Early on, Kushner was a conduit to the business community, regularly checking in with corporate leaders and convening them for White House meetings. But the president's business councils disbanded last summer over his divisive remarks following the deadly white supremacist rally in Charlottesville and in the months since, Kushner has had less official contact with business executives.

"Jared has faded from the scene," said one executive, who spoke on the condition of anonymity to avoid retribution from the White House. "People haven't heard much from him in months."

Amid the chaos, Kushner has attempted to maintain a sense of normalcy. On Tuesday, he and Ivanka dined at the BLT Prime restaurant in the Trump International Hotel down the street from the White House, along with Eric Trump and his wife and the president's youngest daughter, Tiffany.

On Wednesday, Kushner attended the morning senior staff meeting where, at Kelly's prompting, he spoke about the recent announcement that Brad Parscale, a close friend of his who worked on Trump's 2016 presidential campaign, would be running the 2020 reelection.

Explaining why Parscale was chosen, Kushner spoke of his digital savvy, and also stressed that Parscale has the full support of the president and his family. It is unusual for government officials to so openly discuss campaign politics in a White House staff meeting.

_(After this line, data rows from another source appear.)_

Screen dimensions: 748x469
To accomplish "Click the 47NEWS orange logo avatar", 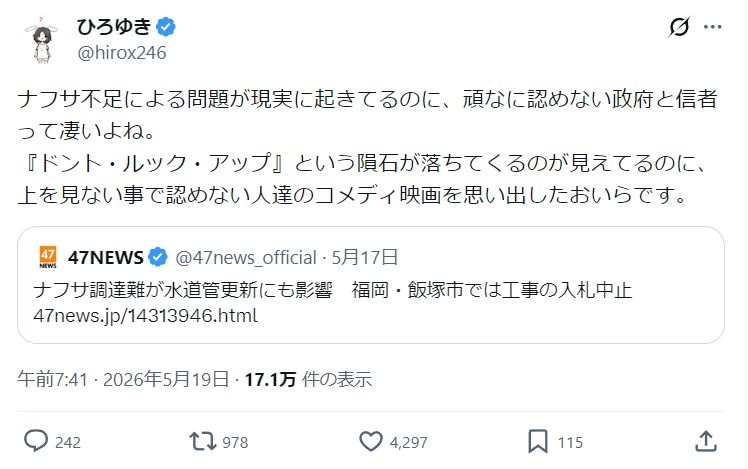I will pyautogui.click(x=48, y=257).
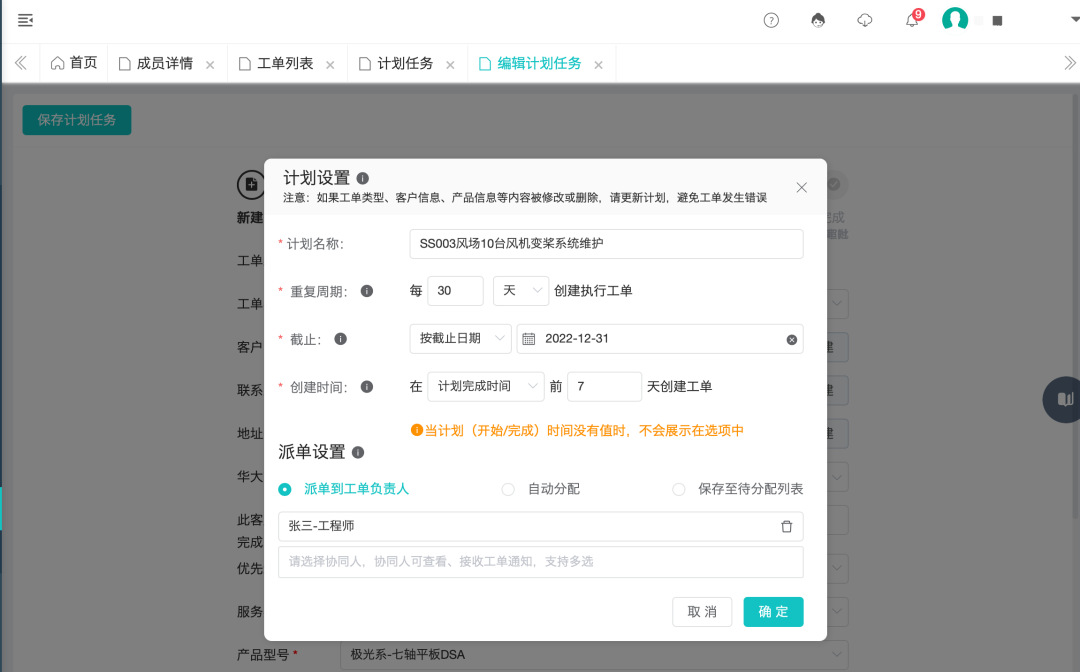Screen dimensions: 1080x672
Task: Select 派单到工单负责人 radio option
Action: click(x=285, y=489)
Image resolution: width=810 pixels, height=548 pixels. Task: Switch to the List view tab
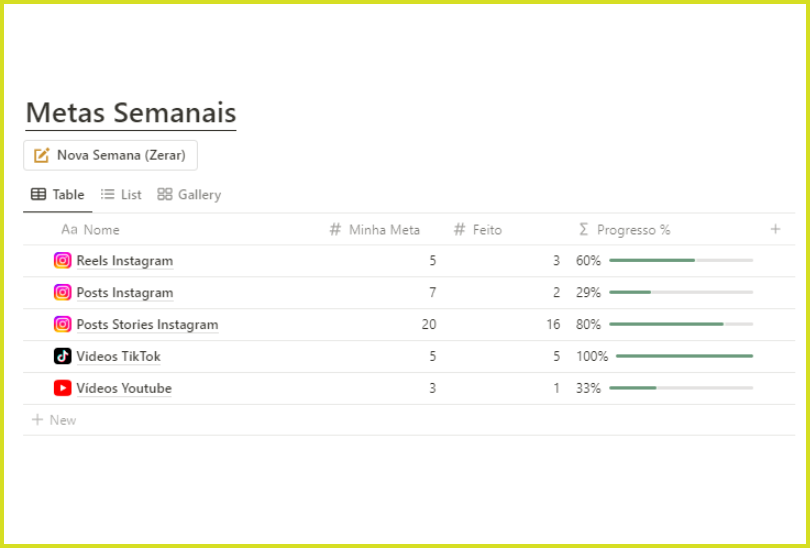(x=121, y=195)
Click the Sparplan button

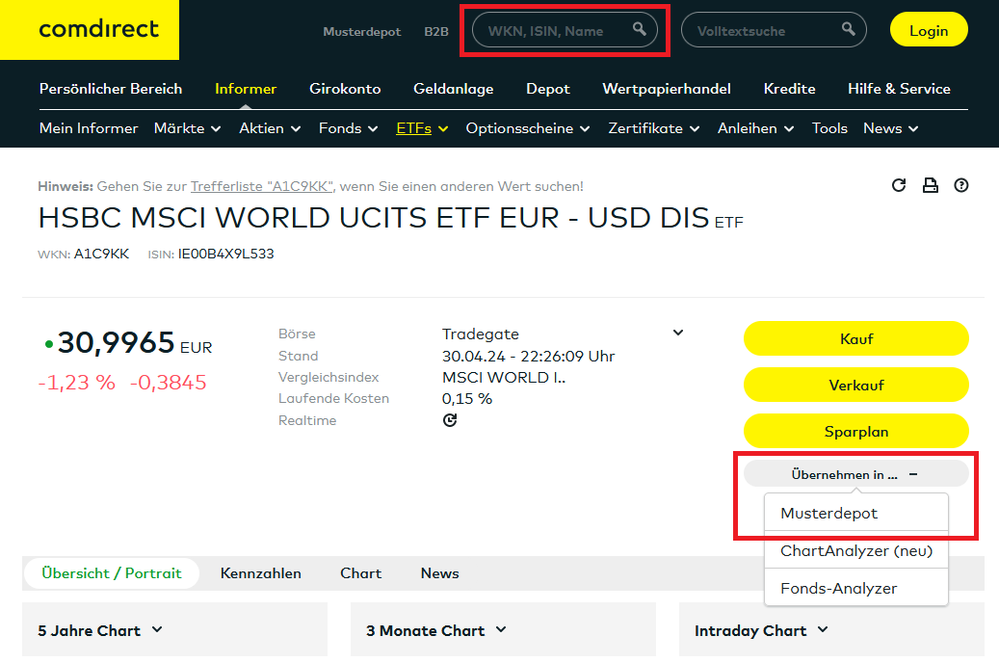856,432
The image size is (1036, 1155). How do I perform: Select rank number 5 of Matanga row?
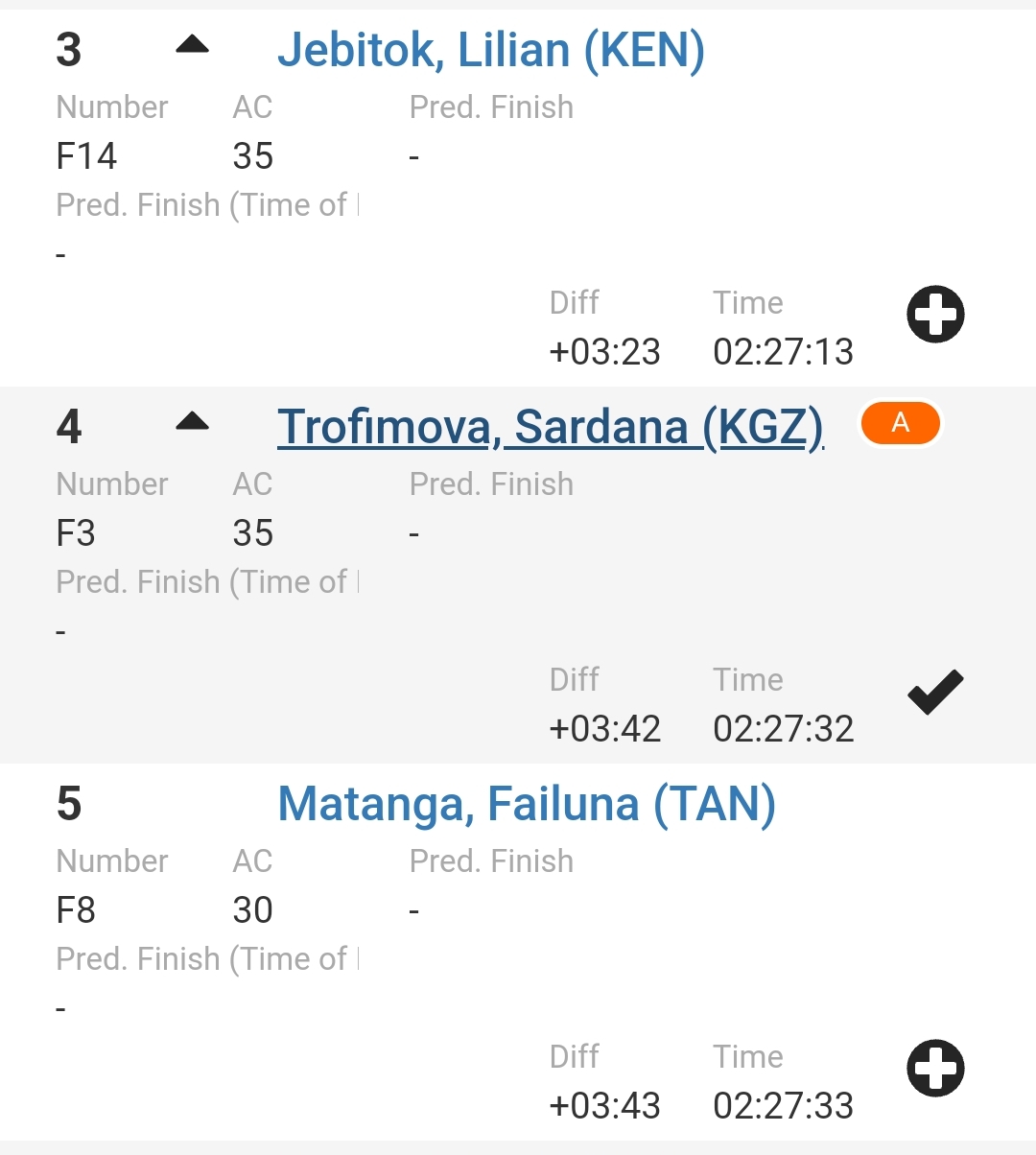[69, 804]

Parscale's appointment- first teased out by the Drudge Report, whose founder, Matt Drudge, communicates regularly with Kushner- came as a surprise to some West Wing officials and was seen as an attempted consolidation of power by Kushner at an especially precarious time. Some Kushner critics said the announcement was premature, arguing that the president's political team should be squarely focused on the midterm elections this November before staffing up for a reelection more than two years from now.

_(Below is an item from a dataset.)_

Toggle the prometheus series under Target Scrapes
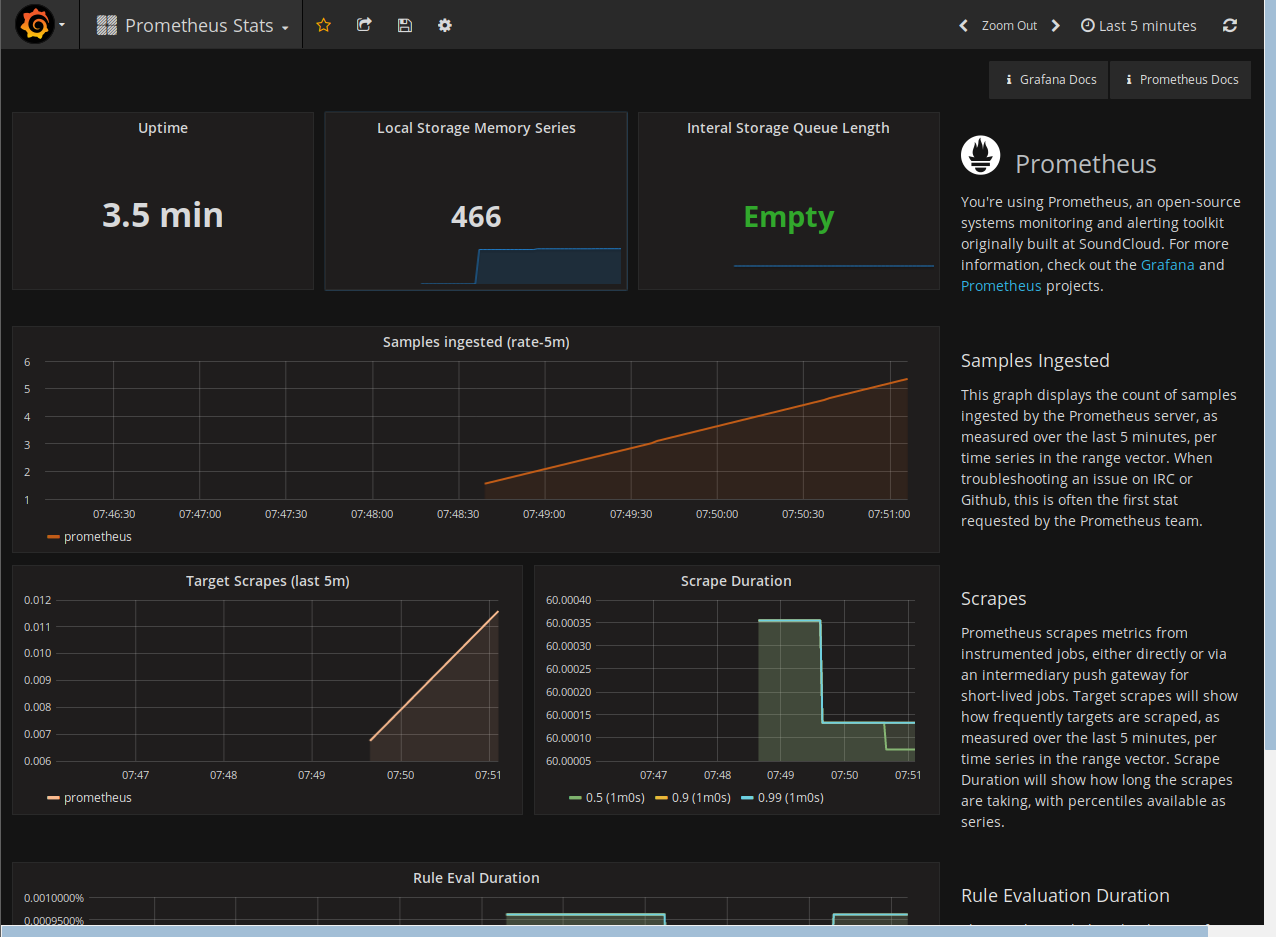This screenshot has height=937, width=1276. pyautogui.click(x=97, y=797)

By this week, that once powerful foursome- Kushner and Ivanka Trump, Hicks and Porter- was fractured and in varying states of disarray. Porter left the administration last month and is no longer dating Hicks, the White House communications director. Hicks, meanwhile, abruptly announced Wednesday that she is giving up her post after six years of working for the Trump family in one capacity or another.

In times of duress, Kushner has leaned on Josh Raffel, a deputy White House communications director, to help cope with unflattering coverage. But with crises mounting, Kushner will now need to look elsewhere.

Raffel, too, announced this week that he is leaving.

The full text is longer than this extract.